Student Project Proposals for 2012/13

Saturday, 28 January 2012

I've uploaded my proposed student projects for next academic year.

They are (1) a project about developing good sorting algorithms to make use of scratchpad memory (SPM), (2) a project about automatic Redstone circuit generation for Minecraft, and (3) a Tetris solver to be developed using FPGA hardware. They're available for undergraduate students who will be able to apply for them early next term.
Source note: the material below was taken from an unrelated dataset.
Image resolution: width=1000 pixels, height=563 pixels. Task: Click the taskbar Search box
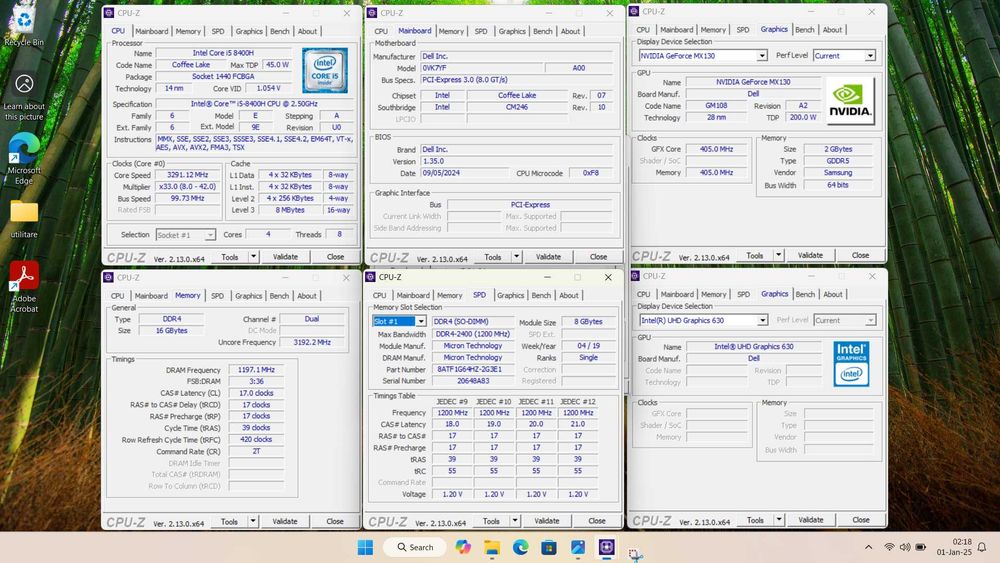point(415,547)
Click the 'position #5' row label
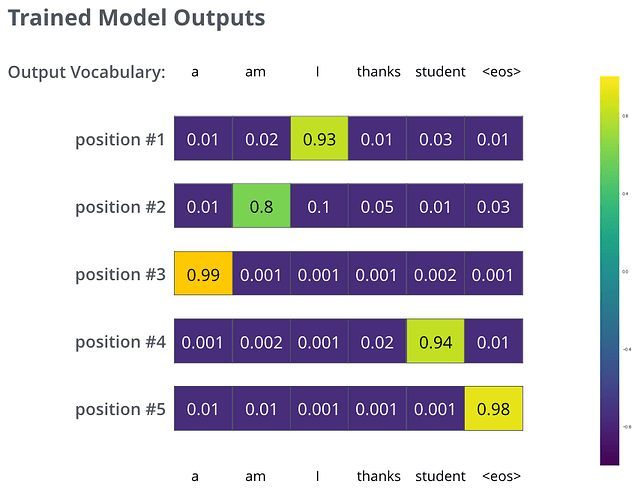 click(x=119, y=409)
The first proposal is based on a paper, submitted to a major conference (but not accepted) in which I reached the interesting conclusion that the very best usage of SPM for data storage would require new algorithm designs. Just because Quicksort works well if you have a cache does not mean it will work well with SPM. In fact, there may be some other algorithm that works even better than Quicksort, by taking advantage of SPM. The topic is "external sorting" (to use the appropriate terminology from Knuth) and the algorithm I worked out was an SPM-specialised variant of Merge Sort. Merge Sort has the general disadvantage that data is copied as it is sorted, so in-place sorts are not possible, but with SPM you cannot sort in place anyway, as you are forced to explicitly copy data between external memory and SPM.

The second is based on the game Minecraft where you can build logic circuits out of an in-game material named Redstone. The process is crude, but could be greatly improved with the aid of some Electronic Design Automation (EDA) tool targetting the Minecraft world.

The third is based on a project I ran this year to develop a real-time Tetris solver in software. The FPGA will be an ideal target for evaluating various possible moves and determining the best one, because it can test thousands of possible moves in parallel.